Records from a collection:
--- begin ---
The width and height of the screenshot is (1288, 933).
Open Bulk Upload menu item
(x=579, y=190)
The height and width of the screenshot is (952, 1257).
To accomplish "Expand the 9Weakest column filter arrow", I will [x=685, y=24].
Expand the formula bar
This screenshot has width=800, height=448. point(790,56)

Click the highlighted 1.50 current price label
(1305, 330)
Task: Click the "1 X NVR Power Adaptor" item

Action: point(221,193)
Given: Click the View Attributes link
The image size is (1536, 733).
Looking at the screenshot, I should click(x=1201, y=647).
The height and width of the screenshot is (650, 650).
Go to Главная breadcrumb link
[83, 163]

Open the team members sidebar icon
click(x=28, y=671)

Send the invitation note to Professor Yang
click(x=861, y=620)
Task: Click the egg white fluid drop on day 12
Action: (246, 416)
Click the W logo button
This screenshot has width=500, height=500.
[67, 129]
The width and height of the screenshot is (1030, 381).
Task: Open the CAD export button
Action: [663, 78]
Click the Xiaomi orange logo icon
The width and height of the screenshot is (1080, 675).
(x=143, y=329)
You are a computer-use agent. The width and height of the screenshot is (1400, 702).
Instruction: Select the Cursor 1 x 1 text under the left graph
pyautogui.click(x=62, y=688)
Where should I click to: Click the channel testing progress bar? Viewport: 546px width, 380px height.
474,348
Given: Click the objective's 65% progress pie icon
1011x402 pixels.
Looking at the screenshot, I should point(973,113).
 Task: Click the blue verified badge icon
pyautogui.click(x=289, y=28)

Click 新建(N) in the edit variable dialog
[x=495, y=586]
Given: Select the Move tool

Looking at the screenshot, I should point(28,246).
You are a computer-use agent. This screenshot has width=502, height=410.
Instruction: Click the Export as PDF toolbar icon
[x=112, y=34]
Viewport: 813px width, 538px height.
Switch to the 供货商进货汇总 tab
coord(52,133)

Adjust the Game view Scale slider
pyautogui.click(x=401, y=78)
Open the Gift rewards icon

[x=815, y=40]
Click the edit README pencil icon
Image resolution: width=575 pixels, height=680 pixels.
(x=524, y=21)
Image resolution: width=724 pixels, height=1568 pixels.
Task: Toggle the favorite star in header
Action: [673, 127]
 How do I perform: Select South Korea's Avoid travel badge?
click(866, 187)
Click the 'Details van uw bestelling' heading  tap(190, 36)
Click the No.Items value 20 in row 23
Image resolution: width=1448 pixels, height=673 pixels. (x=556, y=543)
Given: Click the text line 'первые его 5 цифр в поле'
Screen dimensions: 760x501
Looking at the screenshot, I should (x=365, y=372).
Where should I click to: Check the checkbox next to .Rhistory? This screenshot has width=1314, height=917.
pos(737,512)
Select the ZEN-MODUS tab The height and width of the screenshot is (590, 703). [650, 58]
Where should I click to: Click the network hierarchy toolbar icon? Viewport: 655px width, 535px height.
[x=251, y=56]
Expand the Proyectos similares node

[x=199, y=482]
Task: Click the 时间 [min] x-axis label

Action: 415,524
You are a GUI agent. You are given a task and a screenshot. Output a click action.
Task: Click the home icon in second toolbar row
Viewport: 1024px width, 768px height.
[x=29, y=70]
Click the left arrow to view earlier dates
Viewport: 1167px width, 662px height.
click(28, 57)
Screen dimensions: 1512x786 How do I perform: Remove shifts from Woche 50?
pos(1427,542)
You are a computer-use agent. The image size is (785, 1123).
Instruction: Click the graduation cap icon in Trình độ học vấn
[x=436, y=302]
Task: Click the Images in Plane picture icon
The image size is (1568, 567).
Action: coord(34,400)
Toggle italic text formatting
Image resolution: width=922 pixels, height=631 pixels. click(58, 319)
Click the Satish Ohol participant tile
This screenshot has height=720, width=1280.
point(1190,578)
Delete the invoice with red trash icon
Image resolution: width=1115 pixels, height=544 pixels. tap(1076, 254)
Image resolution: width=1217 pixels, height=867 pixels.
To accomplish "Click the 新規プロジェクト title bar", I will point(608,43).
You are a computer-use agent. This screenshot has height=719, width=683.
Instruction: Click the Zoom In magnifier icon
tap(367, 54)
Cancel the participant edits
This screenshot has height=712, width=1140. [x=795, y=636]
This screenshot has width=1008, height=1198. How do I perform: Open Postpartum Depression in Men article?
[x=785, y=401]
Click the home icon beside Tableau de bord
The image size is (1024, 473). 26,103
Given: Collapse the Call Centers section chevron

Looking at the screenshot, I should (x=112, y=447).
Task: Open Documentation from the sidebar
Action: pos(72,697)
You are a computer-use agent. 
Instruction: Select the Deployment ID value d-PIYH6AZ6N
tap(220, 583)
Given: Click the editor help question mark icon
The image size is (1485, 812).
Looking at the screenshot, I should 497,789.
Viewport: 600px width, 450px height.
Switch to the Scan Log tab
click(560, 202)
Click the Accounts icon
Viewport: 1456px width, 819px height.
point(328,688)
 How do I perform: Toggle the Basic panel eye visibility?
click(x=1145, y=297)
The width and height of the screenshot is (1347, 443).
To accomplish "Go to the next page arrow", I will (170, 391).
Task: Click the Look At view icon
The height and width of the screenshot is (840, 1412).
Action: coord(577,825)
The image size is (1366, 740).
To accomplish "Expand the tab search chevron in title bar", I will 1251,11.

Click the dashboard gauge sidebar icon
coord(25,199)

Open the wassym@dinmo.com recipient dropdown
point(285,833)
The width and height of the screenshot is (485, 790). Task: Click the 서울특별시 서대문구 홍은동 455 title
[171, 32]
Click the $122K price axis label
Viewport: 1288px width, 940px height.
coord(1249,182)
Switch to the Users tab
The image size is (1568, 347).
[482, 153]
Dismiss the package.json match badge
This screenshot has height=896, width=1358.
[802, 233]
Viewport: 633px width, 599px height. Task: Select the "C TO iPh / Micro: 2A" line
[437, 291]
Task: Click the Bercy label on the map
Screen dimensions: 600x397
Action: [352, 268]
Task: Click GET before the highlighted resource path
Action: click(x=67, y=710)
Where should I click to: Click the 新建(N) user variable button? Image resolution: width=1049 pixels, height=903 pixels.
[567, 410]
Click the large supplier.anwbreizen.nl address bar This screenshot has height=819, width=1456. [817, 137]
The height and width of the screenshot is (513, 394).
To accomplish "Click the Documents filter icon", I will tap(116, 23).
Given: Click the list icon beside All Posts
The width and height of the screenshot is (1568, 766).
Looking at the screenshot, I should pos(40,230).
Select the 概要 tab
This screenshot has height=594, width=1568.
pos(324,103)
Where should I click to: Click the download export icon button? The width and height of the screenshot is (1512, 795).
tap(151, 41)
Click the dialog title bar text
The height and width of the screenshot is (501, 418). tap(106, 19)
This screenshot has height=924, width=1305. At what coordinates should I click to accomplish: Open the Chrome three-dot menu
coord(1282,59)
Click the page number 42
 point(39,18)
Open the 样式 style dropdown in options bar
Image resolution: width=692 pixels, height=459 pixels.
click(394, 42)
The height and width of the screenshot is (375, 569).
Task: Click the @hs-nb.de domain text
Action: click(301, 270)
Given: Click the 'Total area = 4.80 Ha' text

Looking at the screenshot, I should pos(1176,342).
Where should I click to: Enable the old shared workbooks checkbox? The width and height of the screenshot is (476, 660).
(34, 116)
--- end ---
**JOB:** Write out all the records again, switching each "Instruction" to "Command" and leaving everything else unchanged.

**WRITTEN ANSWER:**
The width and height of the screenshot is (1288, 933).
Open Bulk Upload menu item
(x=579, y=190)
The height and width of the screenshot is (952, 1257).
To accomplish "Expand the 9Weakest column filter arrow", I will [x=685, y=24].
Expand the formula bar
This screenshot has width=800, height=448. point(790,56)

Click the highlighted 1.50 current price label
(1305, 330)
Task: Click the "1 X NVR Power Adaptor" item

Action: point(221,193)
Given: Click the View Attributes link
The image size is (1536, 733).
Looking at the screenshot, I should click(x=1201, y=647).
The height and width of the screenshot is (650, 650).
Go to Главная breadcrumb link
[83, 163]

Open the team members sidebar icon
click(x=28, y=671)

Send the invitation note to Professor Yang
click(x=861, y=620)
Task: Click the egg white fluid drop on day 12
Action: (246, 416)
Click the W logo button
This screenshot has width=500, height=500.
[67, 129]
The width and height of the screenshot is (1030, 381).
Task: Open the CAD export button
Action: [663, 78]
Click the Xiaomi orange logo icon
The width and height of the screenshot is (1080, 675).
(x=143, y=329)
You are a computer-use agent. The width and height of the screenshot is (1400, 702).
Command: Select the Cursor 1 x 1 text under the left graph
pyautogui.click(x=62, y=688)
Where should I click to: Click the channel testing progress bar? Viewport: 546px width, 380px height.
474,348
Given: Click the objective's 65% progress pie icon
1011x402 pixels.
Looking at the screenshot, I should point(973,113).
 Task: Click the blue verified badge icon
pyautogui.click(x=289, y=28)

Click 新建(N) in the edit variable dialog
[x=495, y=586]
Given: Select the Move tool

Looking at the screenshot, I should point(28,246).
You are a computer-use agent. This screenshot has width=502, height=410.
Command: Click the Export as PDF toolbar icon
[x=112, y=34]
Viewport: 813px width, 538px height.
Switch to the 供货商进货汇总 tab
coord(52,133)

Adjust the Game view Scale slider
pyautogui.click(x=401, y=78)
Open the Gift rewards icon

[x=815, y=40]
Click the edit README pencil icon
Image resolution: width=575 pixels, height=680 pixels.
(x=524, y=21)
Image resolution: width=724 pixels, height=1568 pixels.
Task: Toggle the favorite star in header
Action: [673, 127]
 How do I perform: Select South Korea's Avoid travel badge?
click(866, 187)
Click the 'Details van uw bestelling' heading  tap(190, 36)
Click the No.Items value 20 in row 23
Image resolution: width=1448 pixels, height=673 pixels. (x=556, y=543)
Given: Click the text line 'первые его 5 цифр в поле'
Screen dimensions: 760x501
Looking at the screenshot, I should (x=365, y=372).
Where should I click to: Check the checkbox next to .Rhistory? This screenshot has width=1314, height=917.
pos(737,512)
Select the ZEN-MODUS tab The height and width of the screenshot is (590, 703). [650, 58]
Where should I click to: Click the network hierarchy toolbar icon? Viewport: 655px width, 535px height.
[x=251, y=56]
Expand the Proyectos similares node

[x=199, y=482]
Task: Click the 时间 [min] x-axis label

Action: 415,524
You are a GUI agent. You are given a task and a screenshot. Output a click action.
Task: Click the home icon in second toolbar row
Viewport: 1024px width, 768px height.
[x=29, y=70]
Click the left arrow to view earlier dates
Viewport: 1167px width, 662px height.
click(28, 57)
Screen dimensions: 1512x786 How do I perform: Remove shifts from Woche 50?
pos(1427,542)
You are a computer-use agent. The image size is (785, 1123).
Command: Click the graduation cap icon in Trình độ học vấn
[x=436, y=302]
Task: Click the Images in Plane picture icon
The image size is (1568, 567).
Action: coord(34,400)
Toggle italic text formatting
Image resolution: width=922 pixels, height=631 pixels. click(58, 319)
Click the Satish Ohol participant tile
This screenshot has height=720, width=1280.
point(1190,578)
Delete the invoice with red trash icon
Image resolution: width=1115 pixels, height=544 pixels. tap(1076, 254)
Image resolution: width=1217 pixels, height=867 pixels.
To accomplish "Click the 新規プロジェクト title bar", I will point(608,43).
You are a computer-use agent. This screenshot has height=719, width=683.
Command: Click the Zoom In magnifier icon
tap(367, 54)
Cancel the participant edits
This screenshot has height=712, width=1140. [x=795, y=636]
This screenshot has width=1008, height=1198. How do I perform: Open Postpartum Depression in Men article?
[x=785, y=401]
Click the home icon beside Tableau de bord
The image size is (1024, 473). 26,103
Given: Collapse the Call Centers section chevron

Looking at the screenshot, I should (x=112, y=447).
Task: Open Documentation from the sidebar
Action: pos(72,697)
You are a computer-use agent. 
Command: Select the Deployment ID value d-PIYH6AZ6N
tap(220, 583)
Given: Click the editor help question mark icon
The image size is (1485, 812).
Looking at the screenshot, I should 497,789.
Viewport: 600px width, 450px height.
Switch to the Scan Log tab
click(560, 202)
Click the Accounts icon
Viewport: 1456px width, 819px height.
point(328,688)
 How do I perform: Toggle the Basic panel eye visibility?
click(x=1145, y=297)
The width and height of the screenshot is (1347, 443).
To accomplish "Go to the next page arrow", I will (170, 391).
Task: Click the Look At view icon
The height and width of the screenshot is (840, 1412).
Action: coord(577,825)
The image size is (1366, 740).
To accomplish "Expand the tab search chevron in title bar", I will 1251,11.

Click the dashboard gauge sidebar icon
coord(25,199)

Open the wassym@dinmo.com recipient dropdown
point(285,833)
The width and height of the screenshot is (485, 790). Task: Click the 서울특별시 서대문구 홍은동 455 title
[171, 32]
Click the $122K price axis label
Viewport: 1288px width, 940px height.
coord(1249,182)
Switch to the Users tab
The image size is (1568, 347).
[482, 153]
Dismiss the package.json match badge
This screenshot has height=896, width=1358.
[802, 233]
Viewport: 633px width, 599px height. Task: Select the "C TO iPh / Micro: 2A" line
[437, 291]
Task: Click the Bercy label on the map
Screen dimensions: 600x397
Action: [352, 268]
Task: Click GET before the highlighted resource path
Action: click(x=67, y=710)
Where should I click to: Click the 新建(N) user variable button? Image resolution: width=1049 pixels, height=903 pixels.
[567, 410]
Click the large supplier.anwbreizen.nl address bar This screenshot has height=819, width=1456. [817, 137]
The height and width of the screenshot is (513, 394).
To accomplish "Click the Documents filter icon", I will tap(116, 23).
Given: Click the list icon beside All Posts
The width and height of the screenshot is (1568, 766).
Looking at the screenshot, I should pos(40,230).
Select the 概要 tab
This screenshot has height=594, width=1568.
pos(324,103)
Where should I click to: Click the download export icon button? The width and height of the screenshot is (1512, 795).
tap(151, 41)
Click the dialog title bar text
The height and width of the screenshot is (501, 418). tap(106, 19)
This screenshot has height=924, width=1305. At what coordinates should I click to accomplish: Open the Chrome three-dot menu
coord(1282,59)
Click the page number 42
 point(39,18)
Open the 样式 style dropdown in options bar
Image resolution: width=692 pixels, height=459 pixels.
click(394, 42)
The height and width of the screenshot is (375, 569).
Task: Click the @hs-nb.de domain text
Action: click(301, 270)
Given: Click the 'Total area = 4.80 Ha' text

Looking at the screenshot, I should pos(1176,342).
Where should I click to: Enable the old shared workbooks checkbox? The width and height of the screenshot is (476, 660).
(34, 116)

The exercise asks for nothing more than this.